Tag Archives: academia

open access humanities scholarship

This is great news. The Open Humanities Press (OHP) aims to be for the humanities what many similar archives and endeavors have been for the sciences.

It will begin including the following journals: Cosmos and History, Culture Machine, Fibreculture, Film-Philosophy, International Journal of Zizek Studies, Parrhesia and Vectors.

link from peter suber @ open access news

professorial copyright wackiness

This professor is claiming that a student note service violates his copyright on his lectures. (wired 4/4, link from Fred @ EFF on a mailing list)
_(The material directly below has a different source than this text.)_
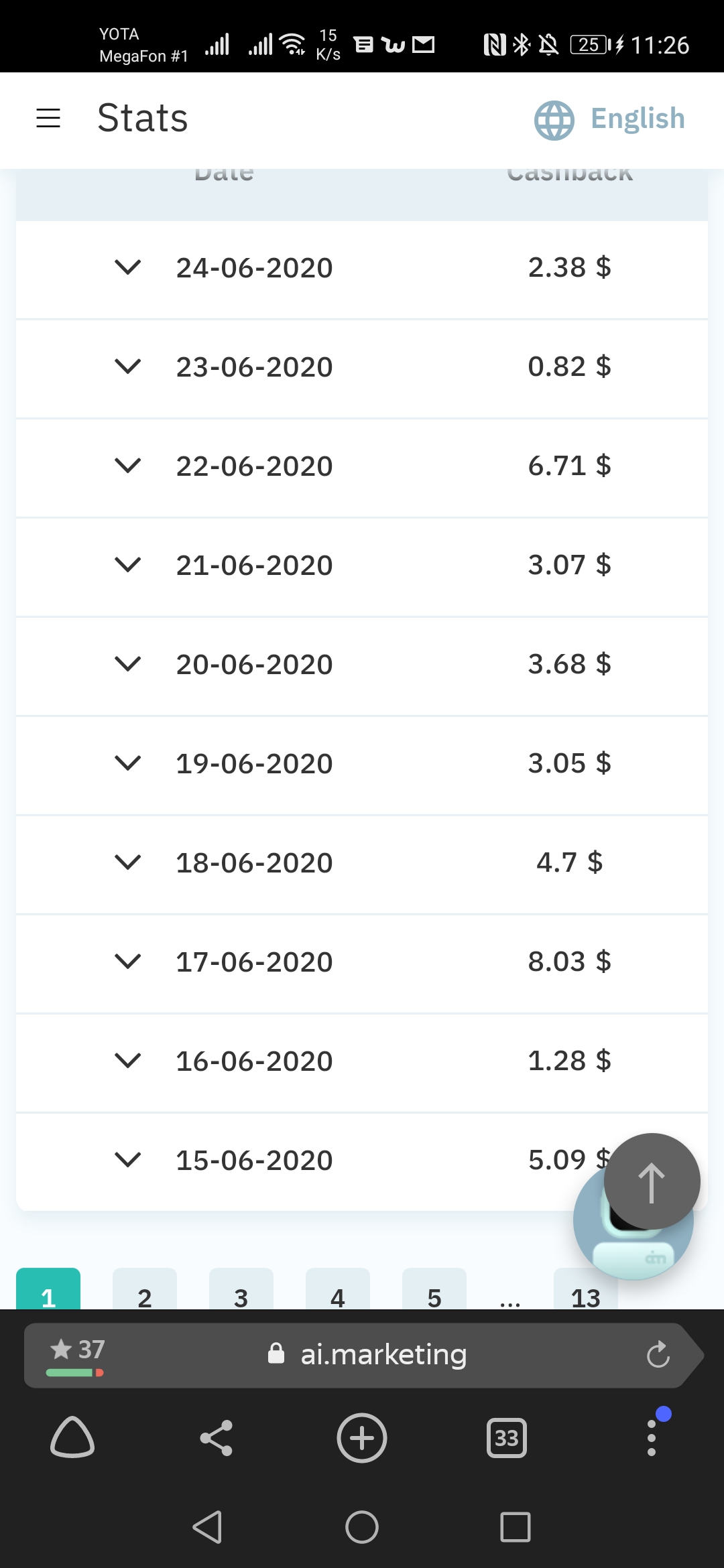Screen dimensions: 724x1568
Task: Open browser three-dot menu
Action: pos(651,1438)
Student note services gather actual student notes of lectures, and sell them to students — who presumably missed a lecture, took bad notes themselves, or want to see another professor’s take on the matter.
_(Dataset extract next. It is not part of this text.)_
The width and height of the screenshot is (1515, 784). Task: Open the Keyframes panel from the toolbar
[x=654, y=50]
What am I missing? The professor is giving an oral lecture, based on his copyrighted “lecture”. (What, notes? sentences? powerpoint slides?) Unless he reads his copyrighted lecture verbatim in class, then his lecture as given is not the same thing as his copyrighted lecture. Copyright requires fixation in a tangible medium, so I don’t see how he has a copyright in the lecture as given.

He argues that he fixes his lecture in writing on overhead transparencies. That’s not going to be a fixation of the lecture as given, either.

Then he also argues that he records his lecture. That’s more solid, but I’m not sure simultaneous fixation is going to work in the non-broadcast setting.

At any rate, notes from a session would seem to be inarguably fair use, or even non-infringing. There’s an early 1900s English case that actually dealt directly with lecture notes and held that they were not infringements. I’ll have to dig that up.

I’ll be interested to see what the pundits think about the legal specifics of this and where I’m wrong. In the meantime I’ll just note that the word “schmuck” leaps to mind.

tentative toe blogging: Harvard approves open access

I’ll be watching Harvard’s A&S faculty vote today to see if they approve setting up a library-run faculty publications open access repository. (A proposal, I noted to my partner, that I first saw some 15 years ago in the library community.) The NYT covered the proposal.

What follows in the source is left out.